Around and around
My therapist gave me two books to read. The one that arrived first is written by a man named Joe Kort, a psychotherapist who specializes in the kind of internalized homophobia that is unique to gay men, built from a lifetime of negativity thrown our way. The second is still on its way but explores the connection between central tenets held in the mind that manifest themselves as pain.
I’ve suffered from chronic pain for over two years — the kind that makes even the world’s best doctors throw their hands up in defeat. Only acupuncture has managed to alleviate the symptoms, and only if I return to it every week.
So I had the idea that perhaps all of this is linked.
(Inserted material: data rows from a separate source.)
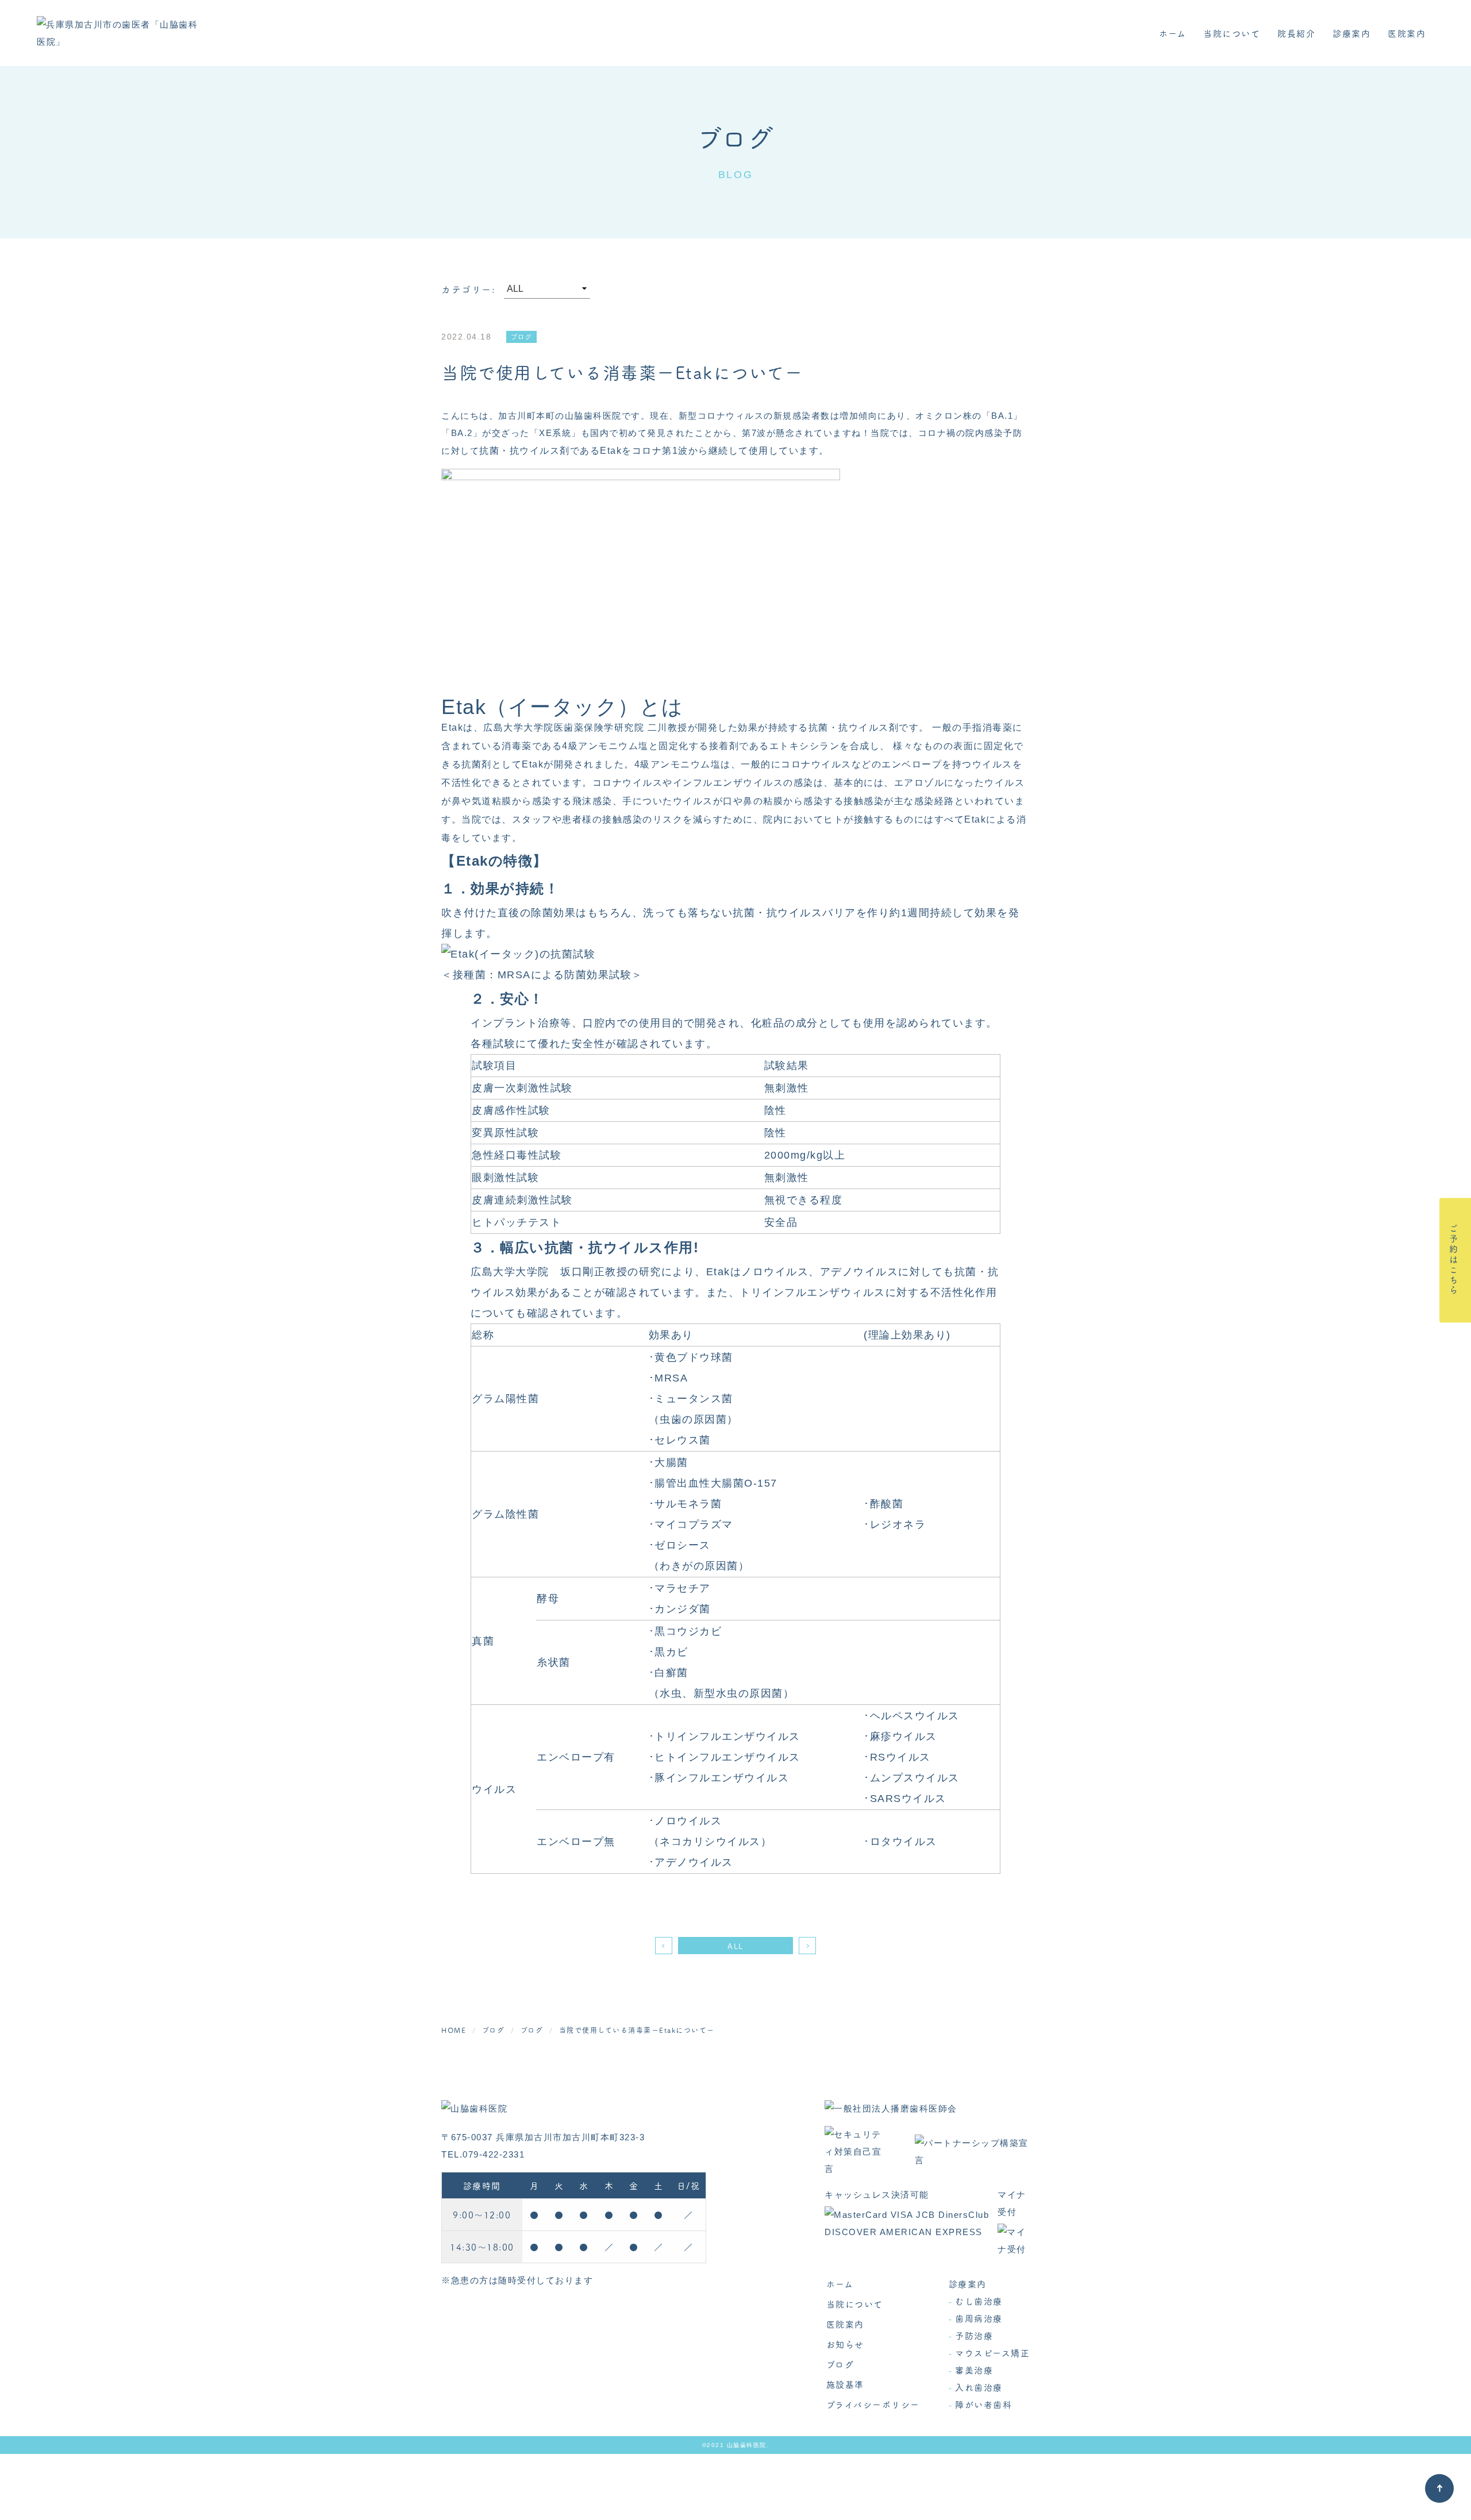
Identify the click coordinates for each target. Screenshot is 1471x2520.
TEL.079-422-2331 (483, 2154)
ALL (735, 1945)
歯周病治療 (979, 2318)
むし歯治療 (979, 2301)
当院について (1231, 33)
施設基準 (845, 2384)
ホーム (1173, 33)
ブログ (840, 2364)
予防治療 (974, 2335)
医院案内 (1407, 33)
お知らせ (845, 2344)
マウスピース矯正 (992, 2353)
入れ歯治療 (979, 2387)
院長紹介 (1296, 33)
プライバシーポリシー (873, 2404)
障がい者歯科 (983, 2404)
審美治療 (974, 2370)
What if deep-rooted psychological issues, whatever they are, have manifested themselves in the nearly compulsive thought patterns I experience (obsessive focus on the future, a permanent feeling that I’m watching my own life from a television instead of living it, and a crippling fear that without success I am nothing) that then give me stress and cause pain?
The general premise, based on my first session of therapy, is that I live perpetually right on the line between “manageable stress” and “fight or flight.” To solve the pain, I have to learn to manage my thoughts, which may (or may not) then allow me to rationally piece together what actually happened in my adolescent development to begin all of this.
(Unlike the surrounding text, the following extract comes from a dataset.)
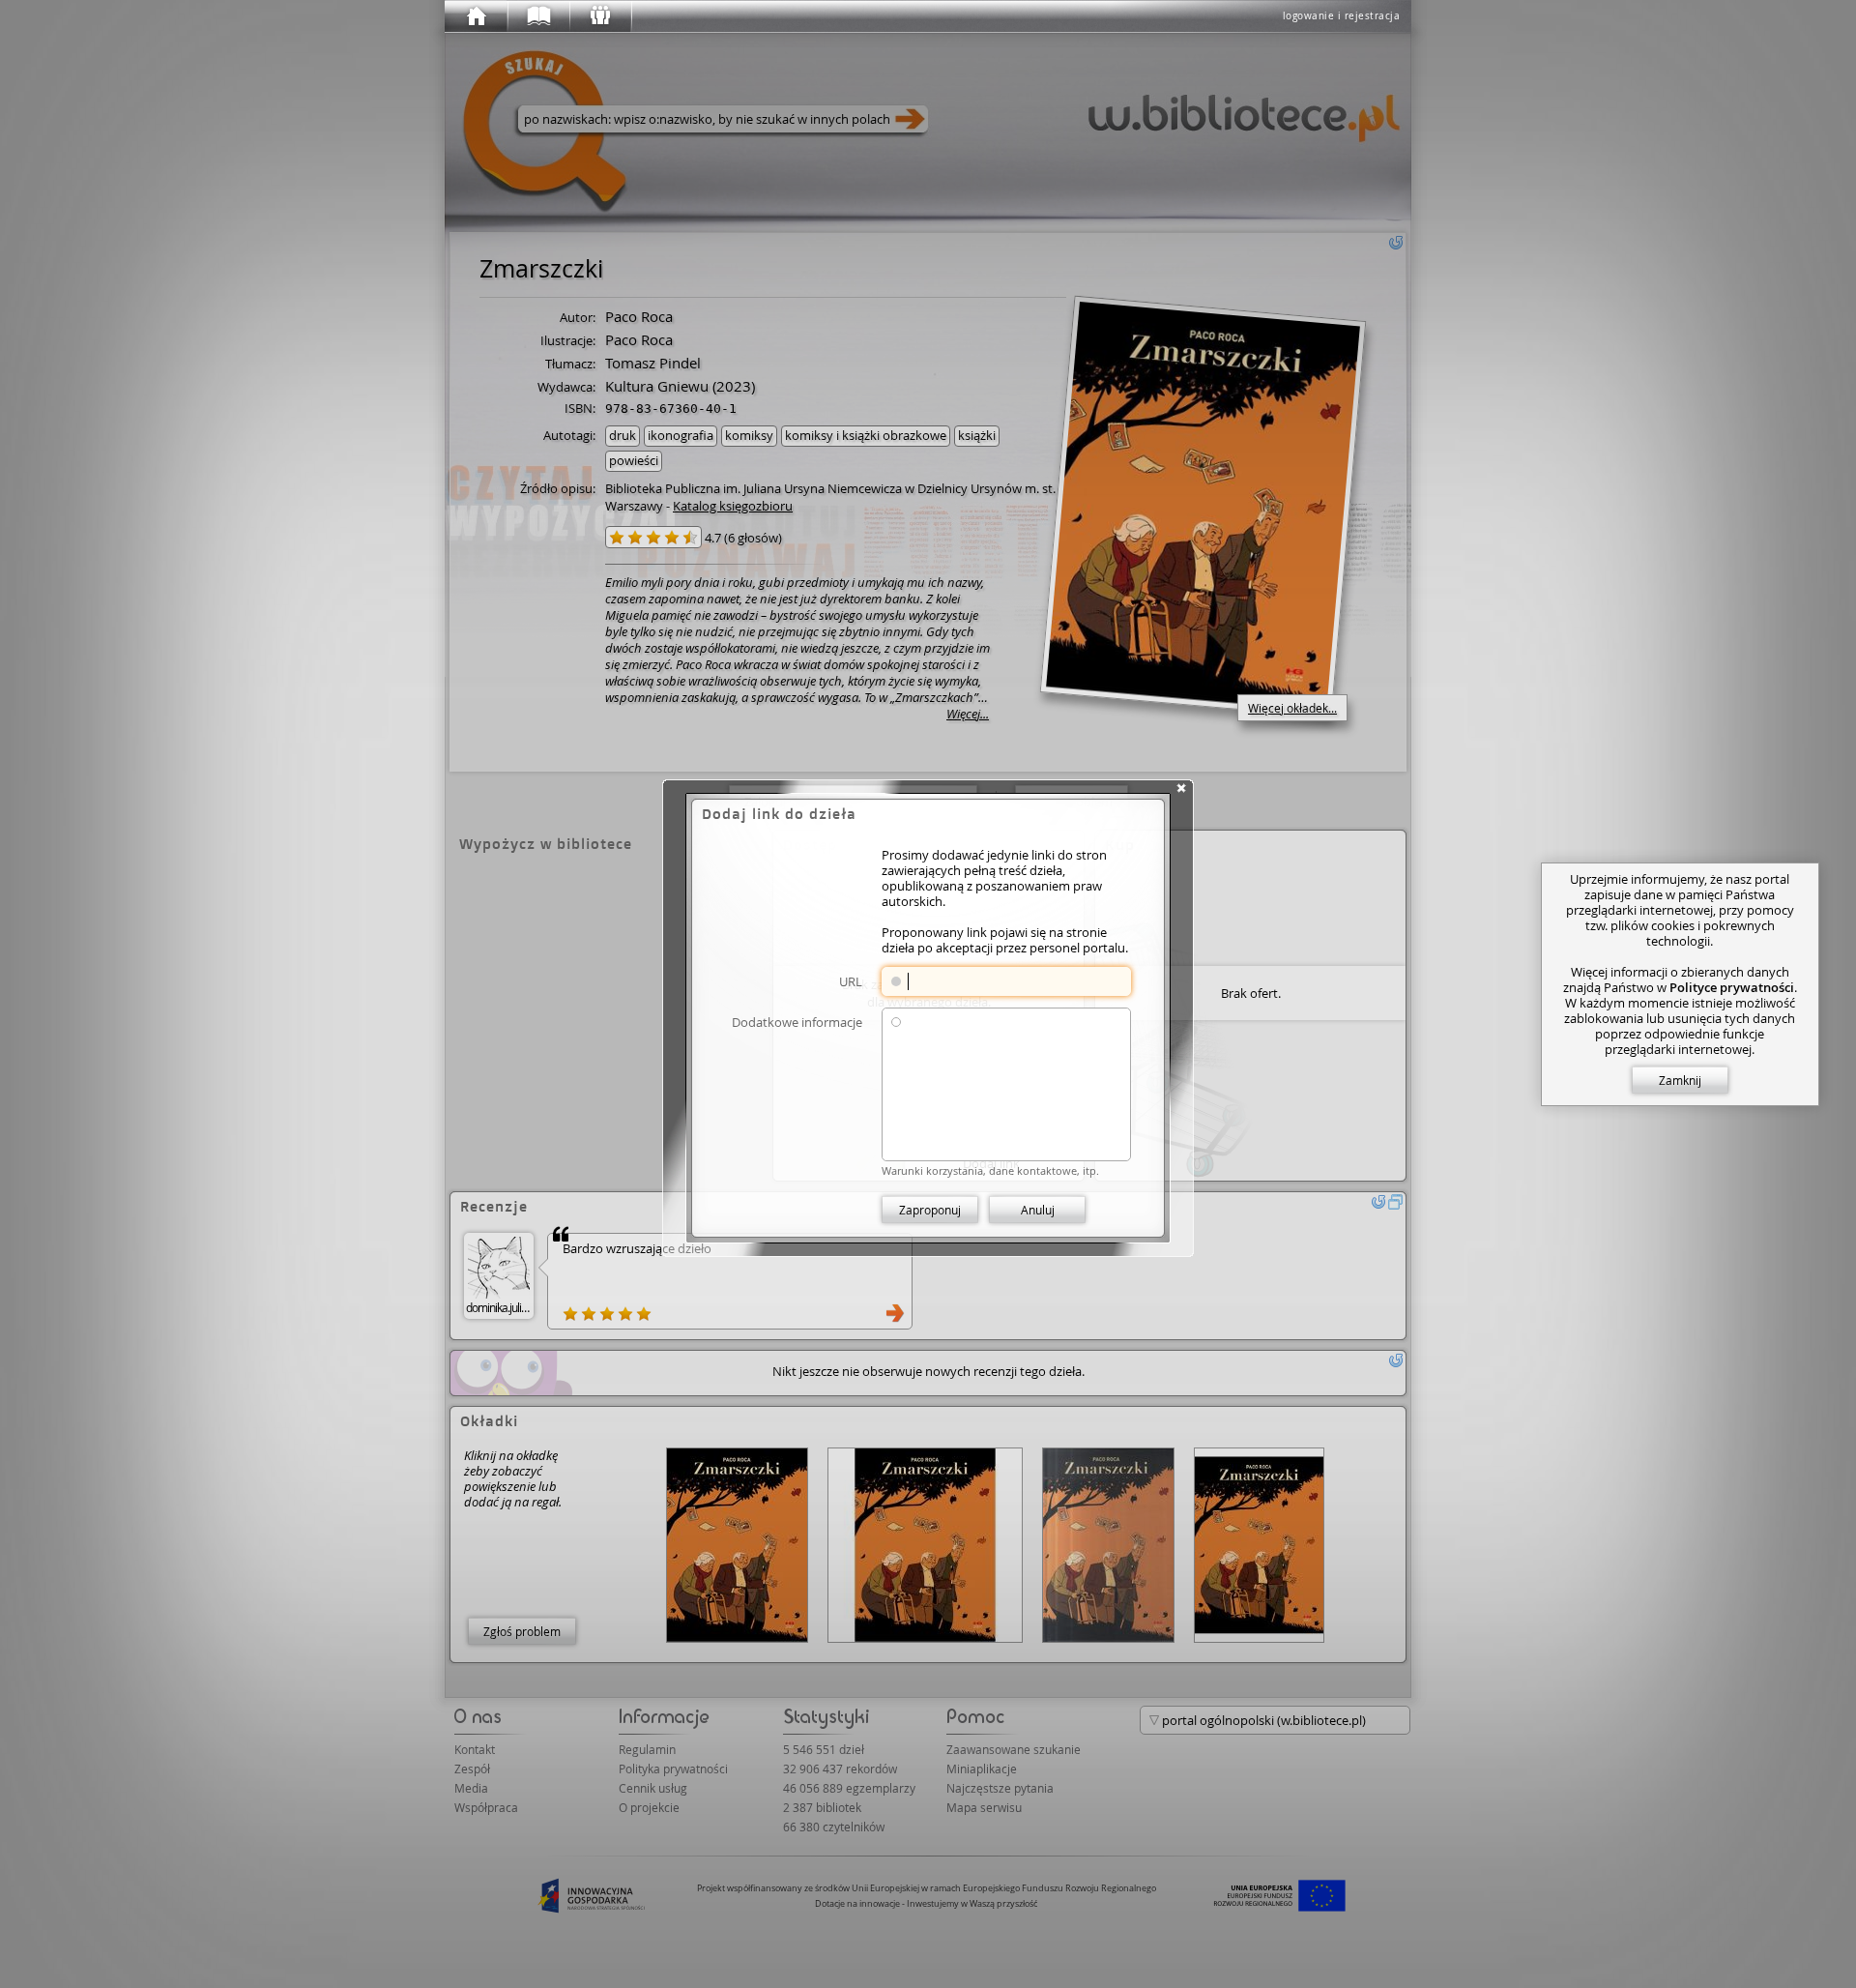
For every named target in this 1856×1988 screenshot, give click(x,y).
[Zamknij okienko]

That’s my hypothesis today, and I’m on a 30-day quest to see what happens if I try to break the cycle. This includes an hour of yoga each day, meditation (using the Headspace app), therapy and trying to spot compulsive thought patterns and quietly bring myself back to the moment.
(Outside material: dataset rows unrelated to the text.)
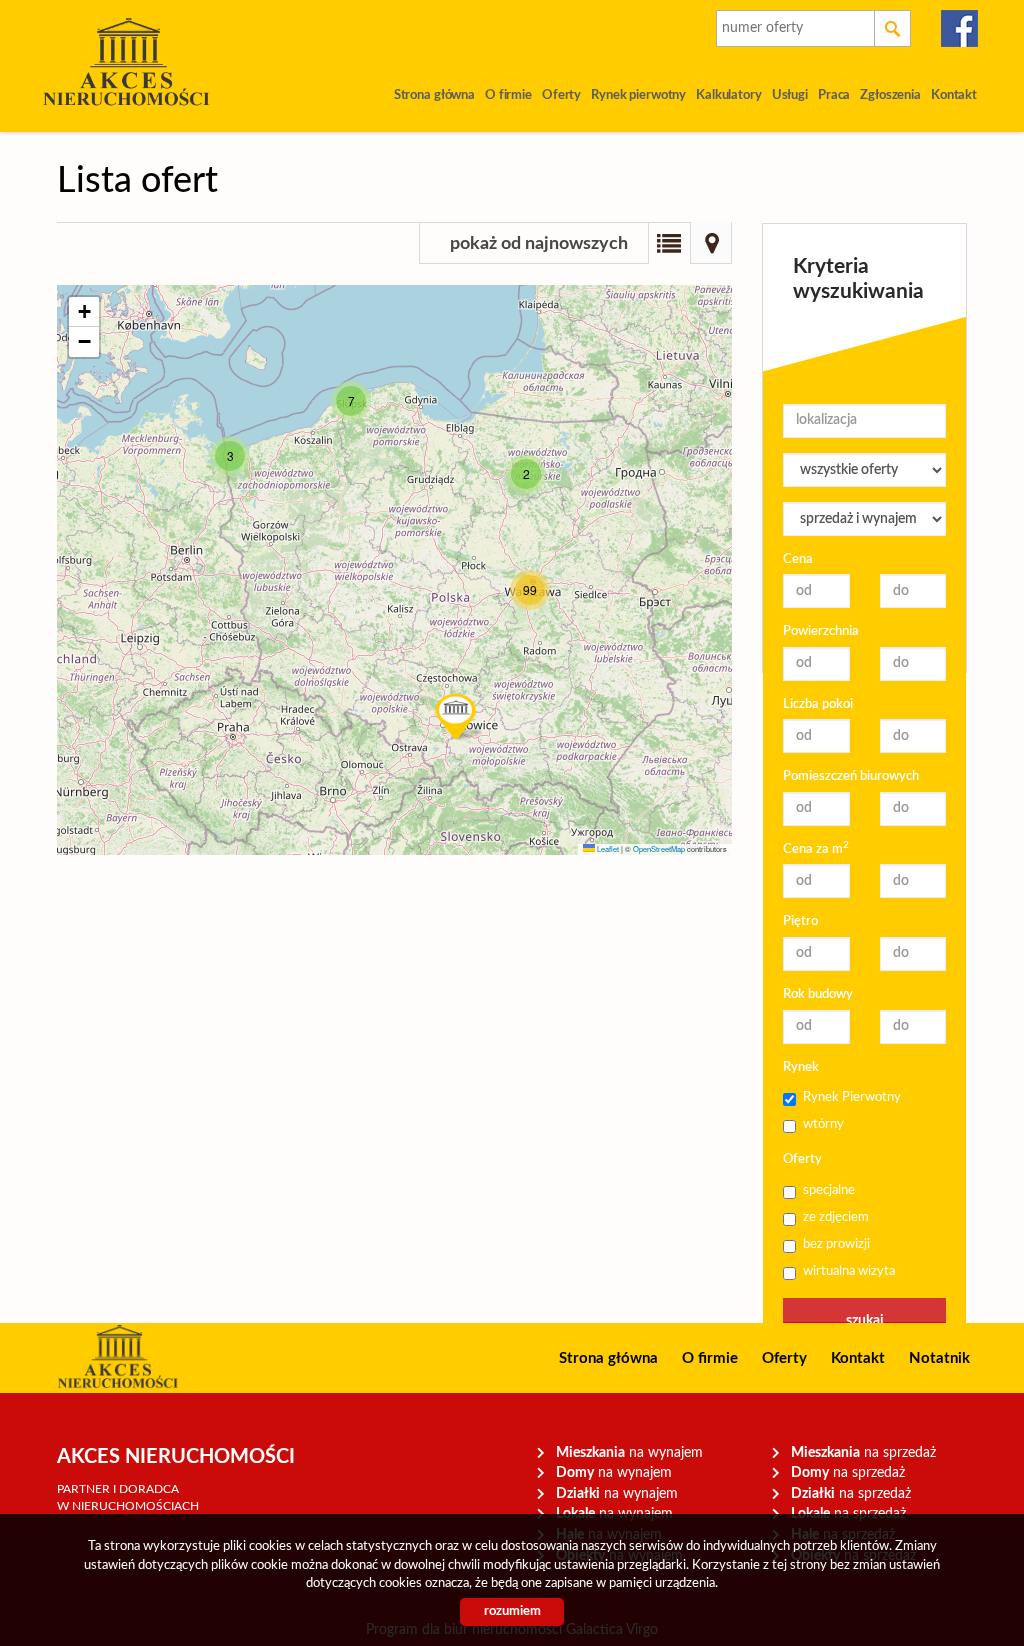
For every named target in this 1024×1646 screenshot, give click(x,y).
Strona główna (434, 95)
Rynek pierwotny (638, 95)
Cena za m (816, 848)
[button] (230, 456)
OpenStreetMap (659, 848)
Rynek (801, 1067)
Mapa (711, 243)
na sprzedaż (863, 1452)
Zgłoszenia (890, 95)
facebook (960, 28)
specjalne (829, 1190)
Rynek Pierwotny (852, 1097)
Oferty (561, 95)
But in the meantime, I’ve decided to live life as normal—which is how I ended up at NYC Black Party last weekend. Admittedly not my best move, but I had paid for the tickets (to the tune of $150) and couldn’t seem to sell it so…
In the beginning, it was a little too much to handle. My mind was overstimulated, and my body quickly grew tired so I needed to sit down a lot. But after a while things sort of normalized and I felt good once again. I started looking around at the scene — Black Party is a gay leather event, for those not familiar and while leather is absolutely not my thing (there’s one thing I’m not confused about, thankfully!) — and could enjoy the fantasy world the whole party aims to create, a world unto itself, and even came to understand what is going on with me is very likely some form of internal homophobia. I was able to separate out y feeling of “jealousy” or “frustration” when I looked at attractive guys and actually just feel attracted to them on a genuine level.
So there’s that, perhaps it was all just a drug-induced experience. Not a big deal.
At my second therapy session today, we again talked through the memories from my trip and the question of the “repressed memory” I thought I experienced. As we were wrapping, I was agitated and my therapist told me to take everything and put it away somewhere in my mind. It could be a box, a cabinet, or a place — and she suggested a few from my past.
“I know where,” I told her. It wasn’t just a place, but a time, and one I hadn’t thought about for years. Honestly, I didn’t even remember it.
The place was the hallway of my junior high school, when I was either in the sixth or seventh grade. And the time was when I was working on a project with this girl, let’s call her Carrie. She was a year older than me, really pretty and I had the biggest crush on her.
And as I started exploring this random memory that felt like the perfect fit for everything, I remembered that someone (maybe me, I can’t recall) had told her how much I liked her and asked her out. She has said no in the nicest possible way, and that was that.
I left therapy, walked home and suddenly decided to check Facebook for her. No luck, but my thoughts were very strong.
“Oh, I wonder if she ended up really hot,” I thought, and even had a moment of sexual desire. And then in a flash, I was back into women all over again.